-- Records provided follows --
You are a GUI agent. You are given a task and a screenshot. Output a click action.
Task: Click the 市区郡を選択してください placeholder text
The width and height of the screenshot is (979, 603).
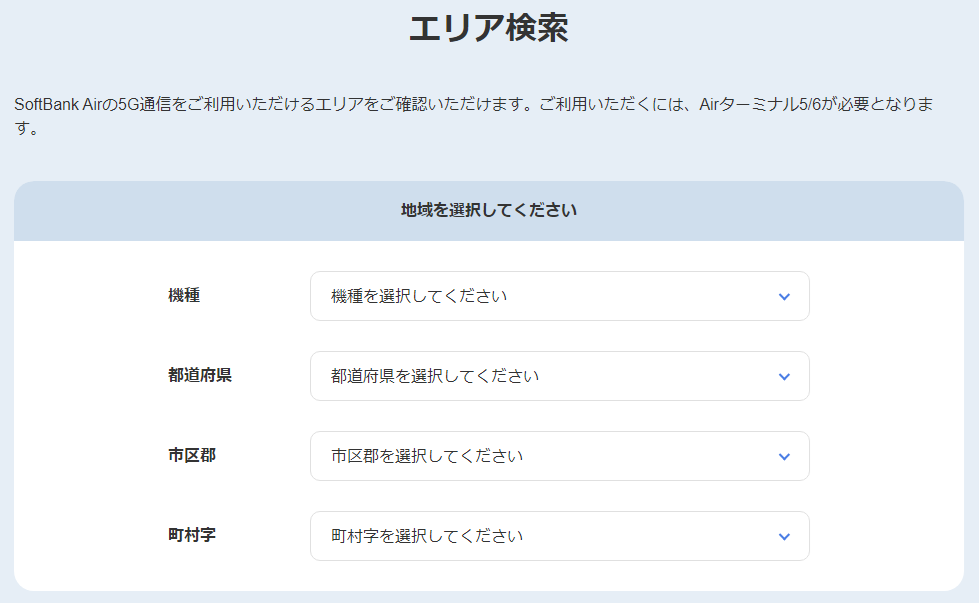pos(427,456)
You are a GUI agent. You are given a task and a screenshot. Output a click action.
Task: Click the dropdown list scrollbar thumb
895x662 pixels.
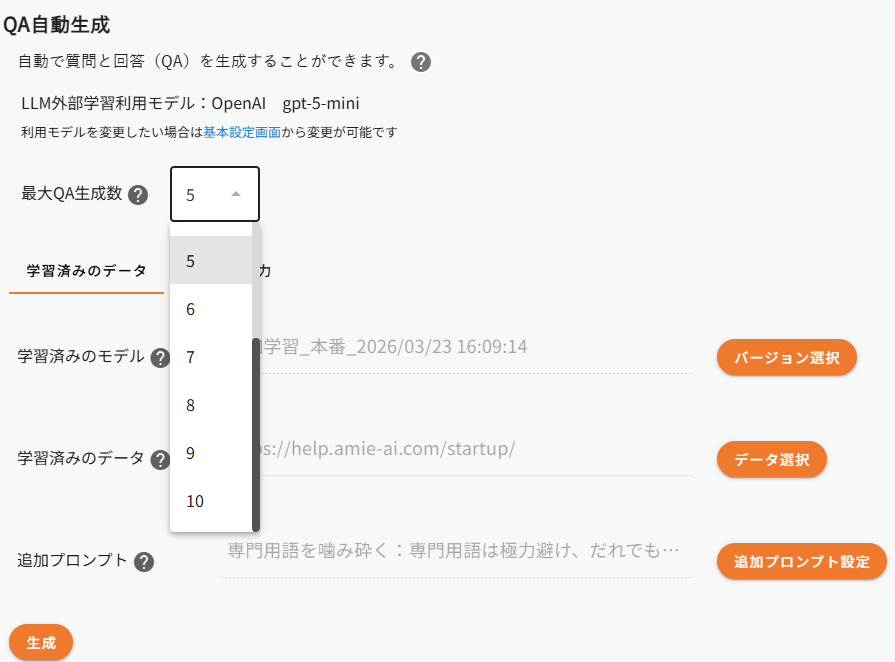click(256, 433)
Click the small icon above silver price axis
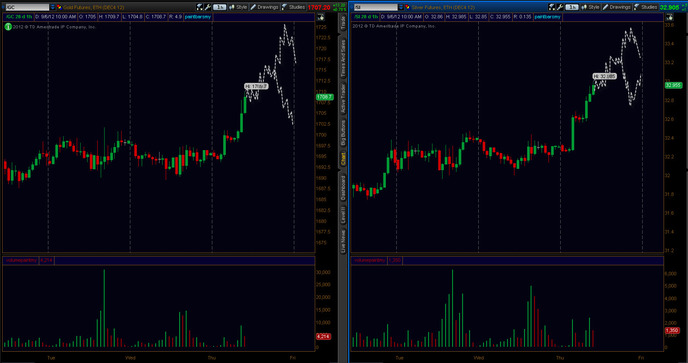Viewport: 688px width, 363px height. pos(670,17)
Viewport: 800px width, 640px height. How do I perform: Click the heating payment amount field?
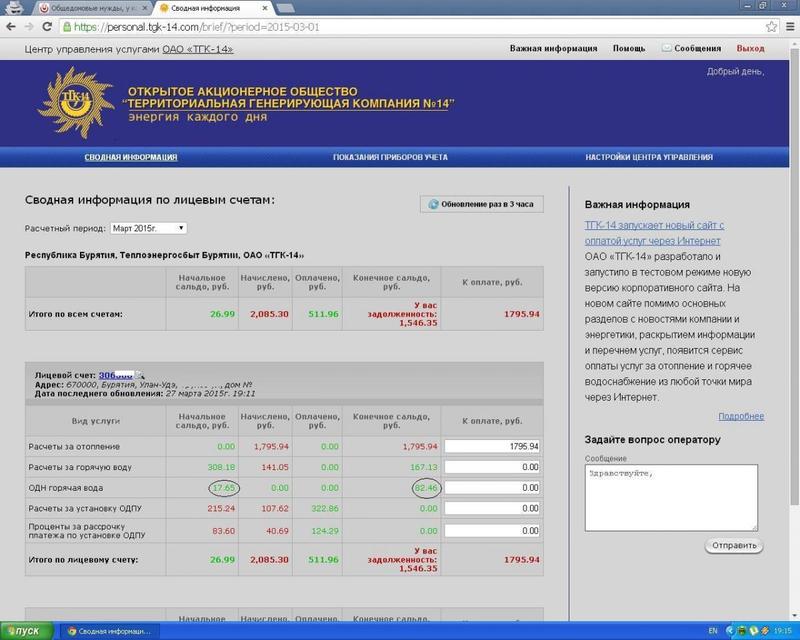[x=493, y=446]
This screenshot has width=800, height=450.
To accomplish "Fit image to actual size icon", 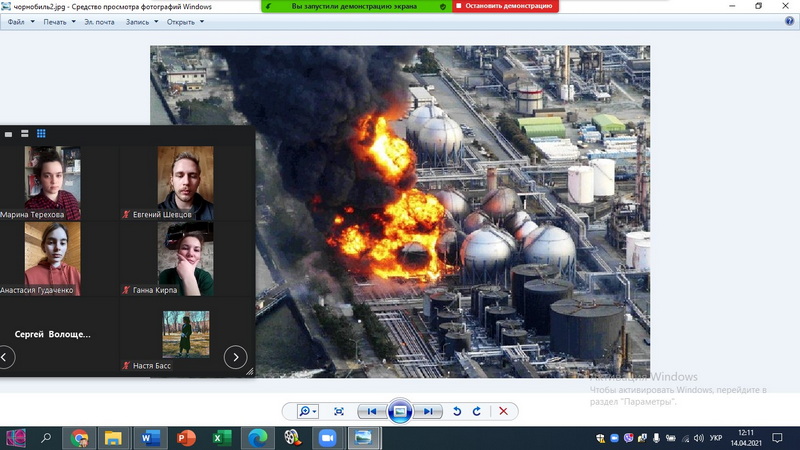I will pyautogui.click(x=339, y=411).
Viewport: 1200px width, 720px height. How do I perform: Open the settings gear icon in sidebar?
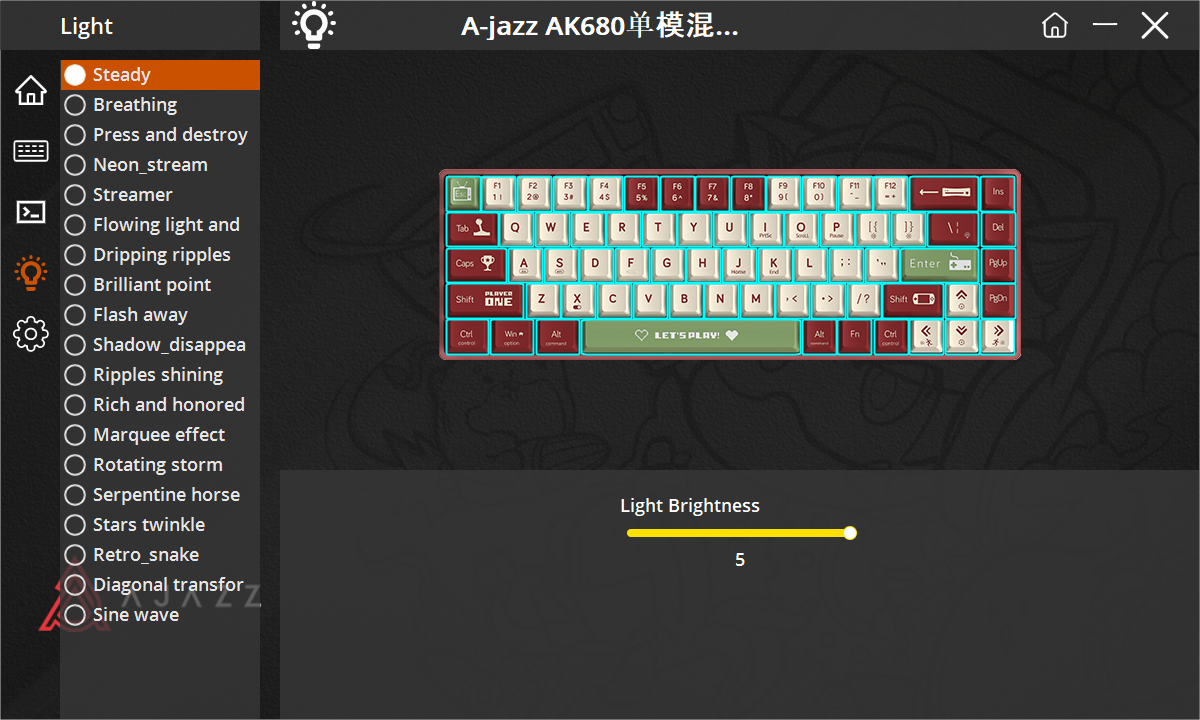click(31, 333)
-- Records provided concluded --
-- Records provided follows --
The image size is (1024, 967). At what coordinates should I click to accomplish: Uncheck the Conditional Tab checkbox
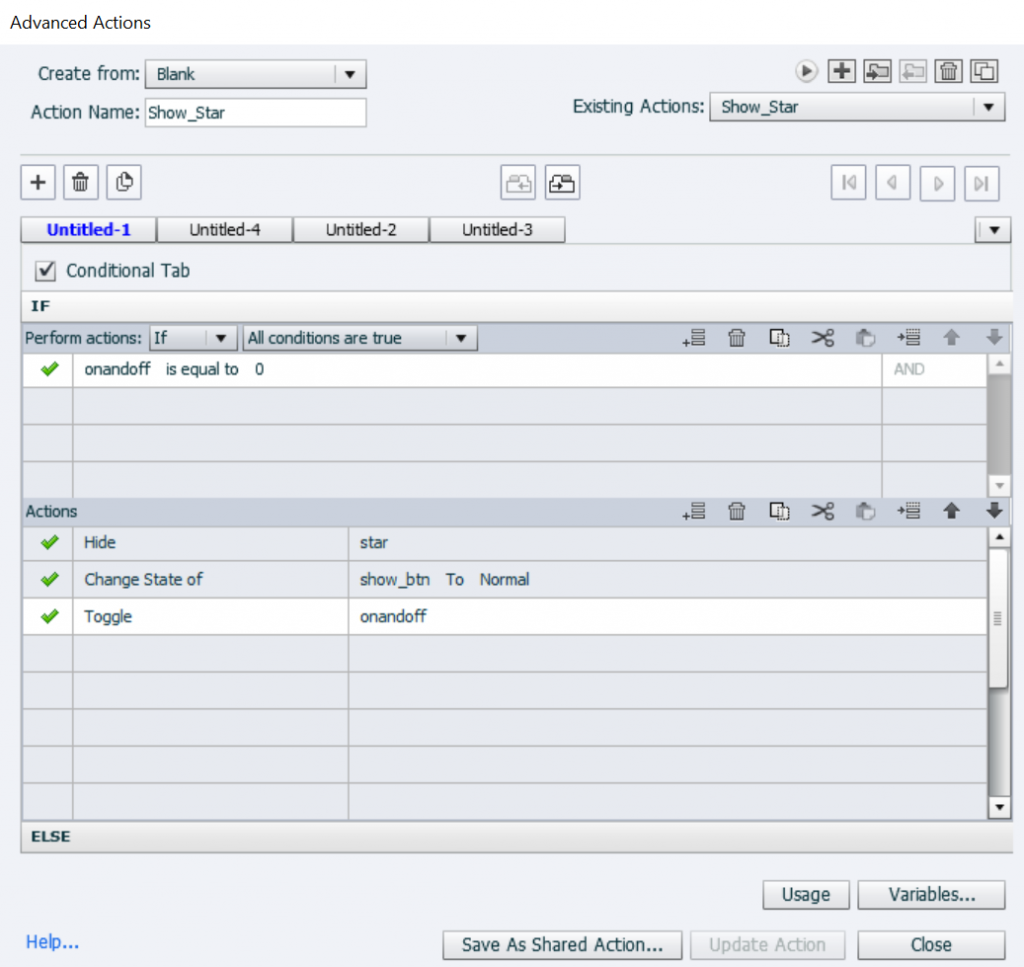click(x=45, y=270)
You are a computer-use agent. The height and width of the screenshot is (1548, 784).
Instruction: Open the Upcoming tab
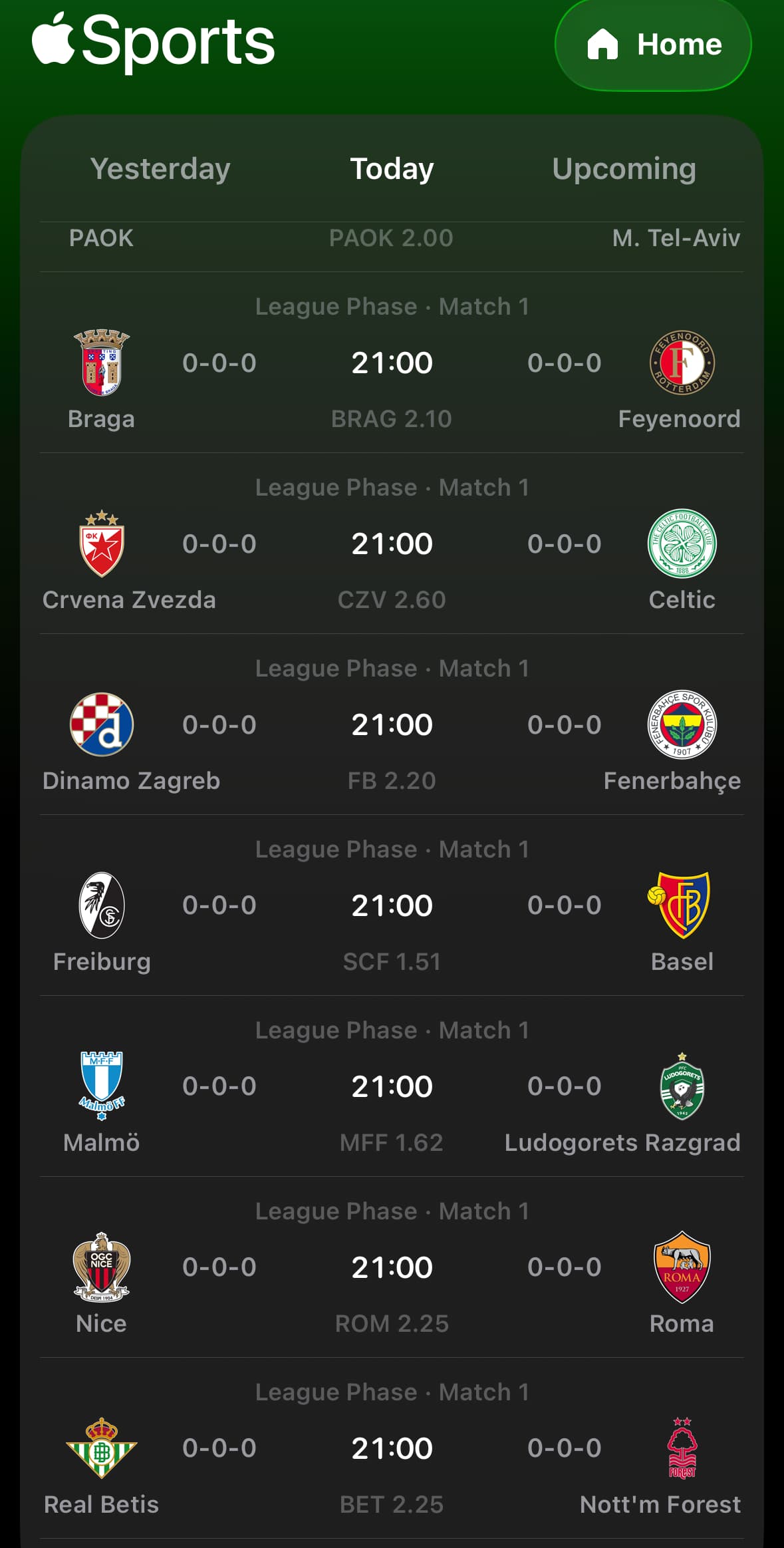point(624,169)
-- Records provided concluded --
-- Records provided follows --
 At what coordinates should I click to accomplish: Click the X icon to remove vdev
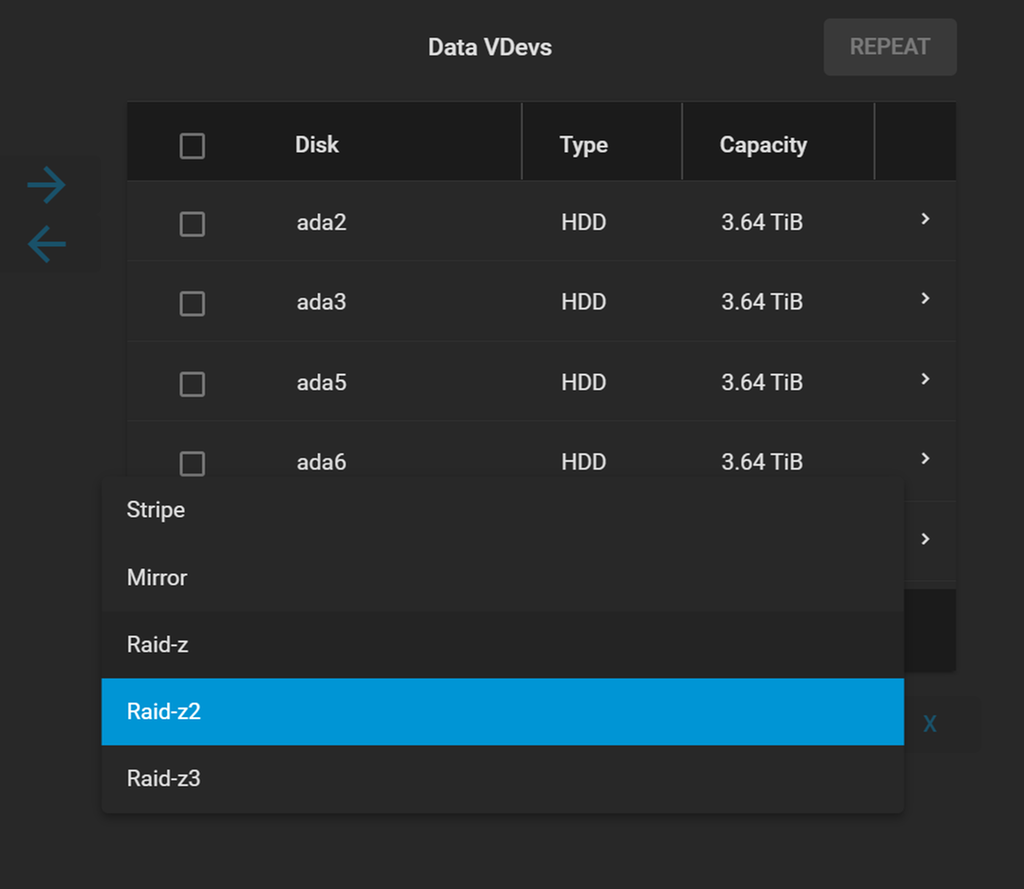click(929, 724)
-- Records provided concluded --
The problem: Of the records above, print only the lines from the one containing "895x662 pixels." through the one containing "This screenshot has width=800, height=450.", inclusive and unaltered, leaving out pictures.

Answer to the problem:
895x662 pixels.
click(256, 433)
Click the small icon above silver price axis
Viewport: 688px width, 363px height. pos(670,17)
Viewport: 800px width, 640px height. How do I perform: Click the heating payment amount field?
[x=493, y=446]
This screenshot has width=800, height=450.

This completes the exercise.